WHAT TO WORK ON:
Extend the article on prehistoric stone and bamboo tools in East Asia, starting after its last sentence. The data that follows the article is separate from it.

"The importance of experimental archaeology, of replicating the production of bamboo tools with simple stone artifacts, was needed for a long time. Due to successful cooperation in every stage of the experiments with our Chinese colleagues, we managed to demonstrate the potential of a simple stone tool technology to produce many different daily tools made of bamboo," said archaeologist and lead author Ofer Bar-Yosef, professor of Stone Age archaeology at Harvard University.
In addition to Bar-Yosef and Eren, co-authors were archaeologists Jiarong Yuan and Yiyuan Li of Hunan Provincial Institute of Archaeology and Cultural Relics; and archaeologist David J. Cohen of Boston University.
Poor diversity of prehistoric stone tools in East Asia
As in Africa, previous fossil discoveries in East Asia have indicated that early human ancestors continuously inhabited those regions for as much as 1.6 million years. Unlike Africa and western Eurasia, however, where stone tools show increasing and decreasing complexity, East Asia's stone tools remain relatively simple.

DATA SEGMENT:
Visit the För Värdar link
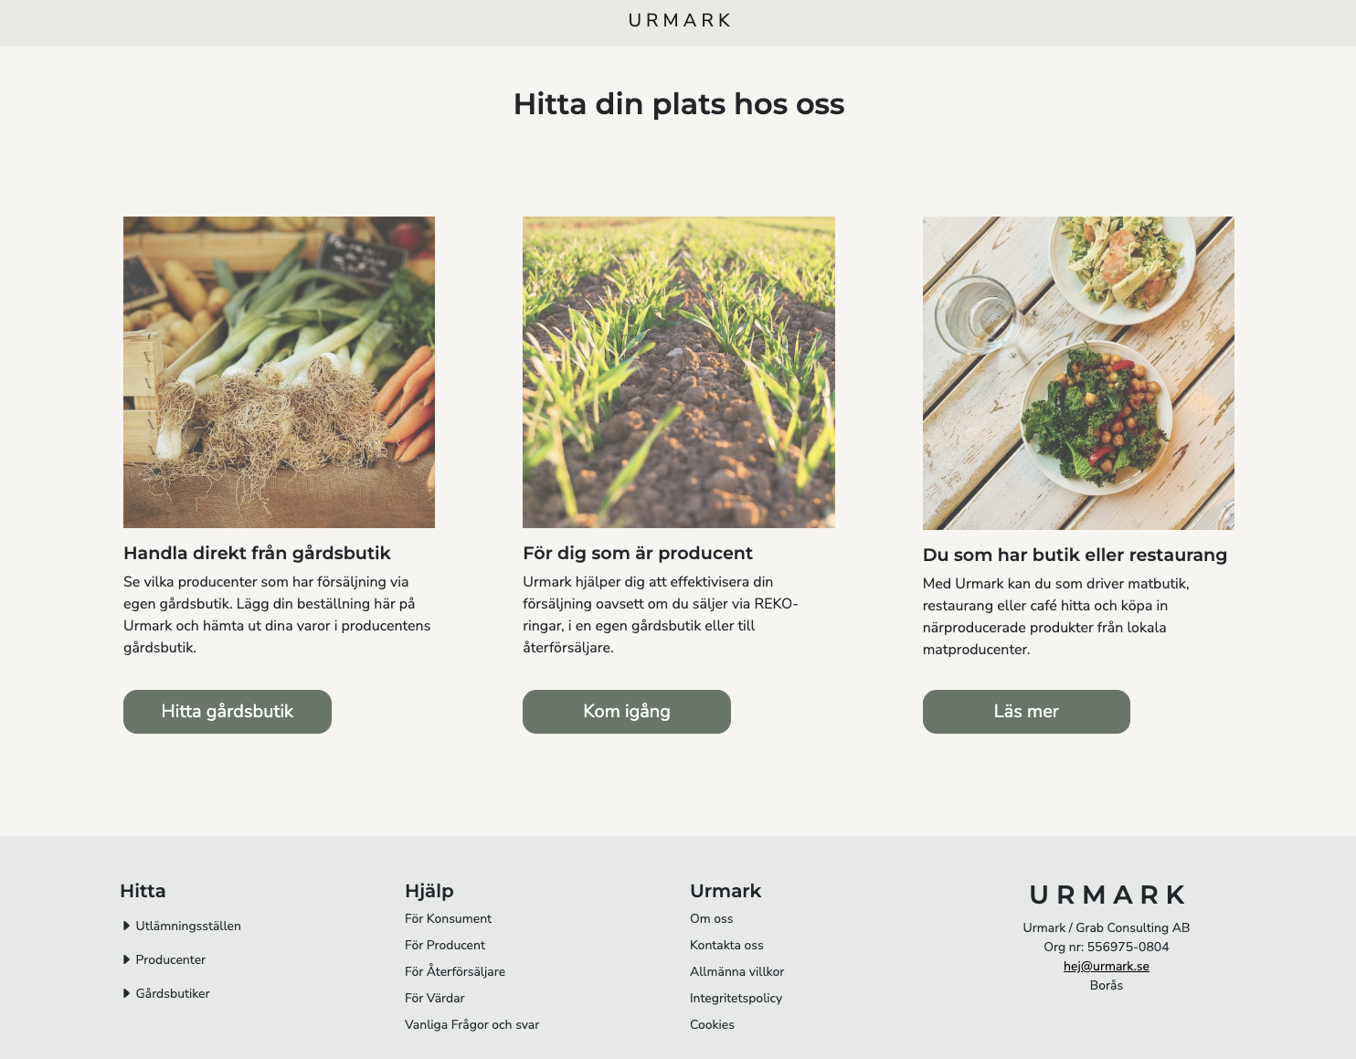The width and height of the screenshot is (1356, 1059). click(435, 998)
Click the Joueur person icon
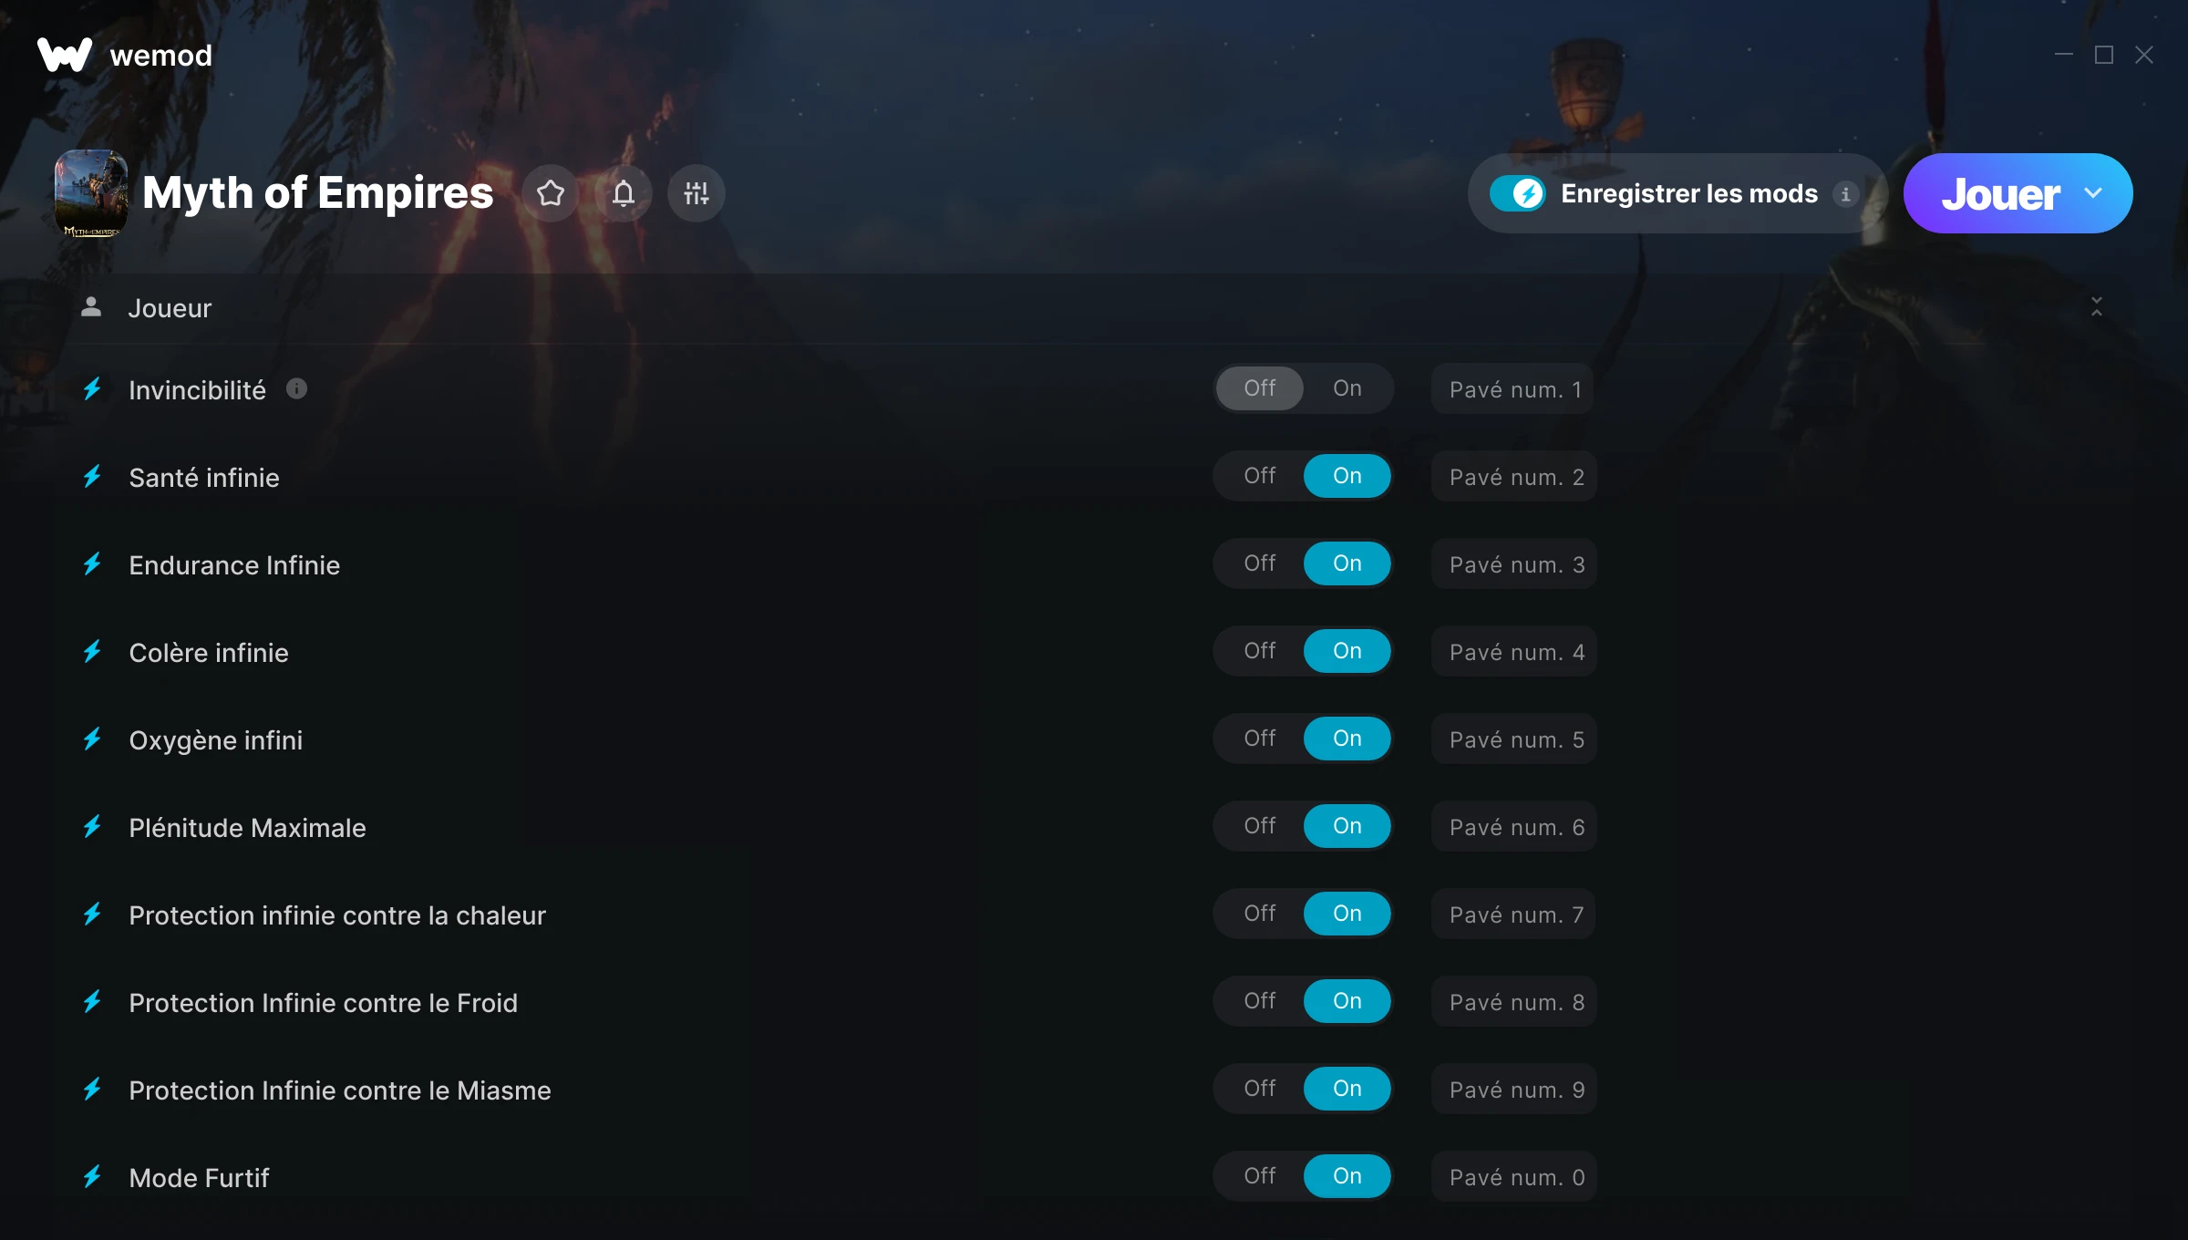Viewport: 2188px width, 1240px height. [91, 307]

SOLVED EXERCISE:
Researchers know that simple flaked "cobble" industries existed in some parts of the vast East and Southeast Asia region, which includes present-day China, Brunei, Cambodia, Indonesia, Laos, parts of Malaysia, Myanmar, Philippines, Thailand, East Timor and Vietnam. Stone tool discoveries there have been limited to a few hand axes, cleavers and choppers flaked on one side, however, indicating a lack of more advanced stone tool-making processes, innovation and diversity found elsewhere, say the authors.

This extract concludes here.